Deux personnes sur cinq dans le monde n’ont pas accès à un service d’assainissement géré de manière sûre. L’enjeu de l’assainissement va au-delà des toilettes. L’augmentation constante d’évènements climatiques extrêmes comme les inondations amplifient la pollution de l’eau.
En dépit de son impact évident et de son interdépendance avec le changement climatique, la question de l’assainissement est toujours absente des débats sur le climat.
Elle doit pourtant figurer à l’ordre du jour, non seulement pour garantir la résilience des infrastructures, des populations et des écosystèmes dont nous dépendons face à une urgence climatique mondiale, mais aussi pour exploiter un potentiel d’atténuation des gaz à effet de serre encore négligé et renforcer la résilience des communautés en leur fournissant un accès à des services d’assainissement sûrs.
Cette année correspond à un point critique, à mi-chemin de l’échéance des Objectifs de développement durable (ODD) fixés à l’horizon 2030, notamment l’ODD 6 sur l’accès à l’eau et à l’assainissement pour tous.
Il est toutefois inquiétant de constater qu’au cours des sept dernières années, les politiques et pratiques climatiques mondiales et nationales ont négligé cet objectif, et l’assainissement en particulier, ce qui a entraîné une stagnation des progrès et un manque de ressources et d’intérêt à l’égard de cette pièce maîtresse des ODD.

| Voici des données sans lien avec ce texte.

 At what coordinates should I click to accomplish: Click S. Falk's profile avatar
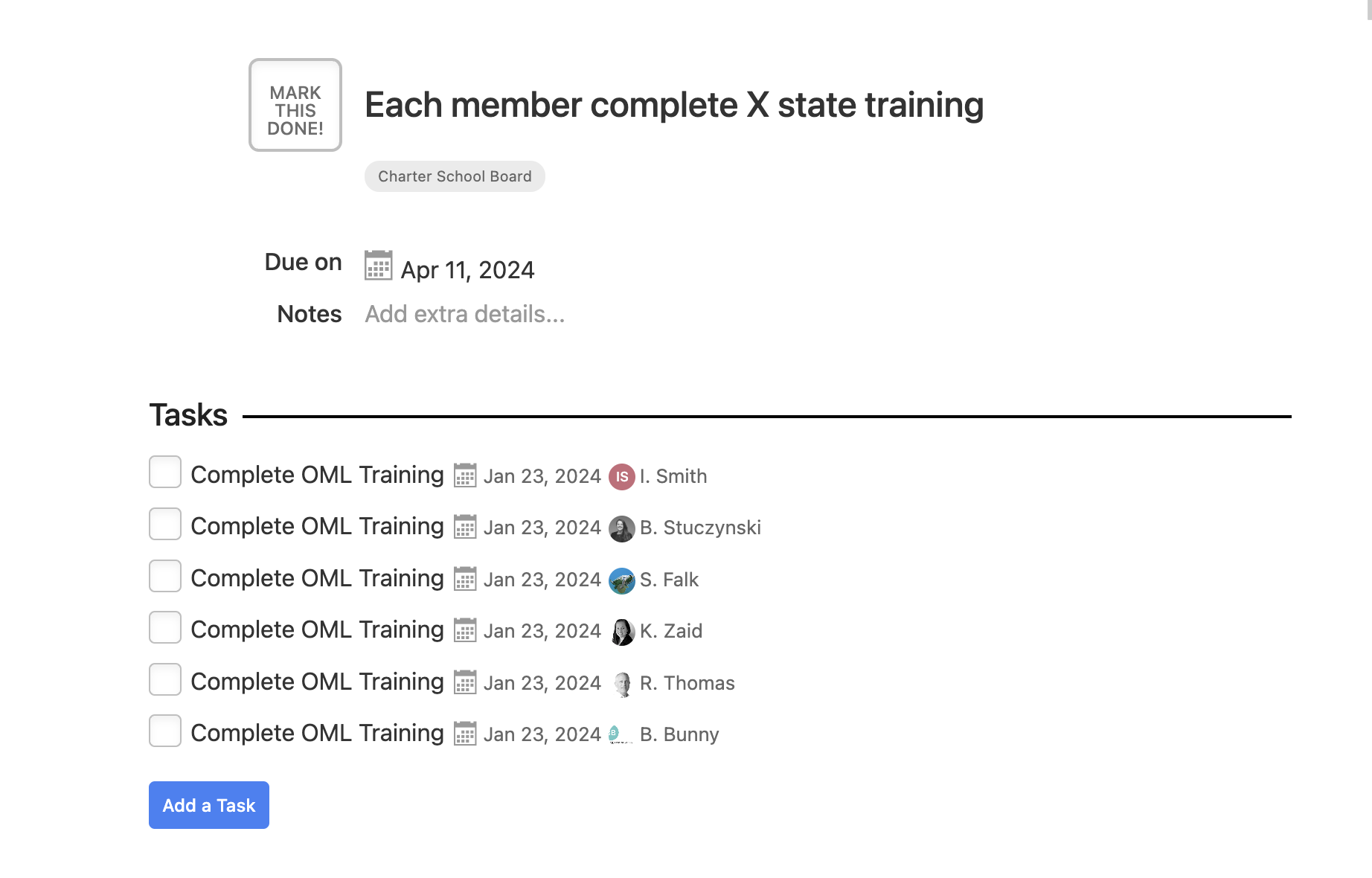[x=621, y=580]
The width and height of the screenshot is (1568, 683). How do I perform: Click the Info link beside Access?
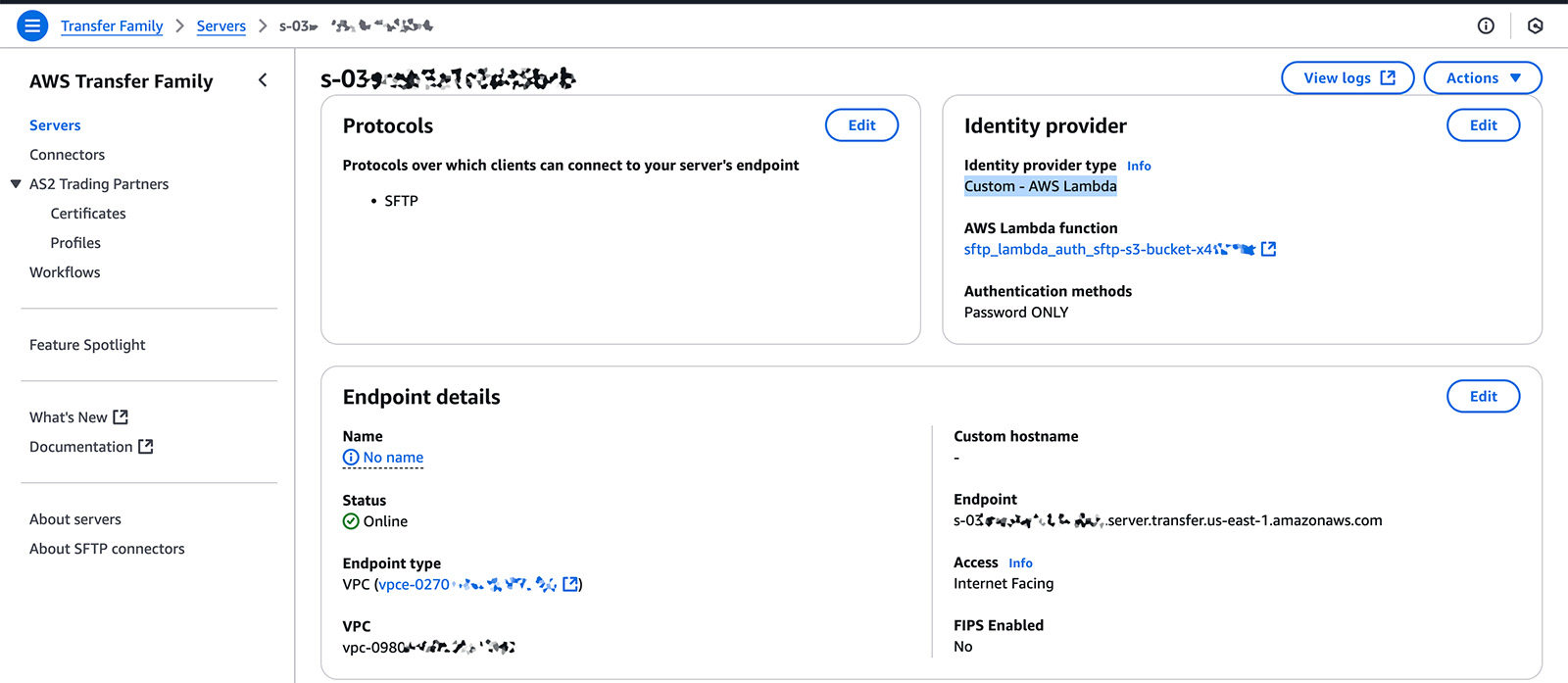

Nous ne réaliserons pas l’ODD 6, ni aucun des objectifs nationaux et internationaux interdépendants qui y sont intrinsèquement liés, si l’assainissement n’est pas clairement inscrit à l’ordre du jour mondial et replacé au cœur de l’action.
L’enjeu de l’assainissement va au-delà des toilettes
Dans le monde, deux personnes sur cinq ne disposent toujours pas de services d’assainissement gérés de manière sûre1. Il s’agit d’installations qui ne sont pas utilisées par plusieurs familles et dans lesquelles les excréments sont stockés en sécurité pour être traités sur site ou hors site.
Néanmoins, l’assainissement ne concerne pas seulement les toilettes et l’élimination sûre des excréments, même si ces éléments font cruellement défaut dans de nombreuses communautés et de nombreux foyers.
Il est tout aussi essentiel de maîtriser les niveaux croissants de pollution dans nos cours d’eau qui sont dus au manque d’assainissement et qui sont amplifiés par l’augmentation constante d’évènements climatiques extrêmes comme les inondations et par l’élévation du niveau de la mer.
- Les conséquences ne se limitent pas aux seuls êtres humains. Des écosystèmes entiers et diverses espèces sont victimes de nos systèmes d’assainissement inadaptés
- Les zones humides et côtières, y compris les récifs coralliens, sont particulièrement vulnérables aux effets d’un assainissement mal géré qui affecte les communautés et les écosystèmes dont elles dépendent, comme nous tous. Si nos cours d’eau ne se portent pas bien, nous ne pouvons pas être bien portants non plus.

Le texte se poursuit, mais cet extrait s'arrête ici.